Detection of Foodborne Pathogens Using Microfluidic Channels

Abstract

Rapid detection of foodborne pathogen is one of the most urgent problems in the world, because foodborne pathogen could cause serious illness, such as nausea, vomiting and diarrhea. We have developed a sensitive microfluidic system based on dendrimers and aptamers for rapid detection of Escherichia coli O157:H7 at very low cells concentration. Dendrimers, with high level of functional groups and homogeneous spherical shape, are prefect nanoscale polymers used as a template material by increasing sensitivity and specificity of analytes detection in microfluidics. In this work, we develop a sensitive microfluidic system based on dendrimers and aptamers for detecting Escherichia coli O157:H7 at very low cell concentrations. Carboxyl functionalized G7-polyamidoamine (PAMAM-COOH) dendrimers are immobilized on (3-aminopropyl)-trimethoxysilane (APTMS) pretreated microfluidic channels. The aptamers are subsequently conjugated on the immobilized dendrimes through chemicals. The sensitivity and specificity are validated by injecting fluorescein isothiocyanate (FITC) labelled Escherichia coli O157:H7 at various cells concentration into the resulting microchannels, indicating that the detectable cells concentration can be reached as low as 100 (cells/ml) and the detection time is 10 hours.
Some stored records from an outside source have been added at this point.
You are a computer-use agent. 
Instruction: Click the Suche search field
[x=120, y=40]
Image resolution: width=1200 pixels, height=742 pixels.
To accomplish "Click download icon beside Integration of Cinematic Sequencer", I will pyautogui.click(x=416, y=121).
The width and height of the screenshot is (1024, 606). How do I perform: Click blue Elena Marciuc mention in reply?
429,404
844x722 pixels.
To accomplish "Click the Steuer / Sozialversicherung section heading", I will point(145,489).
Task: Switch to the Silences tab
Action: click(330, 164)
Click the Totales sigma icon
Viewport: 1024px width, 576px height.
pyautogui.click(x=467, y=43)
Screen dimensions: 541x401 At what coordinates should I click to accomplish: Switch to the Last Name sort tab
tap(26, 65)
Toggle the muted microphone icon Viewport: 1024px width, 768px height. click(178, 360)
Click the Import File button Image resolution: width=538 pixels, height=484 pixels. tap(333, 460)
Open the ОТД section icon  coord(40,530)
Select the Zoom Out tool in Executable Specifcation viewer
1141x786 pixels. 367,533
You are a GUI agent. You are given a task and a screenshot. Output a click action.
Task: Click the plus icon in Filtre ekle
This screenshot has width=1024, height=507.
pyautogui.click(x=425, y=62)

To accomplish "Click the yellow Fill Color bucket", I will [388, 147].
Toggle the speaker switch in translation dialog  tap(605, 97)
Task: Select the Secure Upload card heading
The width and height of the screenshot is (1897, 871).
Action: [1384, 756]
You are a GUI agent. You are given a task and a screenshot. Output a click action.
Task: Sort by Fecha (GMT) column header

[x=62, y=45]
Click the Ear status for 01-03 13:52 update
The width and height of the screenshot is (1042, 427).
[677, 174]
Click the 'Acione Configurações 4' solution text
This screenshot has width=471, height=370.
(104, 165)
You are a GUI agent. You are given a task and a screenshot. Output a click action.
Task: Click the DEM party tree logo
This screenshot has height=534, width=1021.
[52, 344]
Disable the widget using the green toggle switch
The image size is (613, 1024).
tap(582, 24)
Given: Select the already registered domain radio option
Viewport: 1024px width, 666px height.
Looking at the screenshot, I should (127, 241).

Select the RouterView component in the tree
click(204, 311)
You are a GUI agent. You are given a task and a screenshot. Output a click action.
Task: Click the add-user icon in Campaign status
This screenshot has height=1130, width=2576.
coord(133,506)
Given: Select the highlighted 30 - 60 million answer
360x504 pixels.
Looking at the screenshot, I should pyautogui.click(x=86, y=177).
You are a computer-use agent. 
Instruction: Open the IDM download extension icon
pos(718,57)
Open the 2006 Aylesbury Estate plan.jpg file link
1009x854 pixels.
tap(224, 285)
To further exploit and improve the work efficiency our microfluidic device, the microfluidic channel is designed into a staggered herringbone microchannel (SHM) to create the chaotic dynamics inside the microfluidic device, and the SHM is then simulated by a COMSOL software showing that the staggered herringbone structures can improve chaotic dynamics of designed microchannel and will enhance the probability of particles to attach on the surface of microdevice. All the results show that our approach has the potential to develop the field of rapid and accurate detection on foodborne pathogens.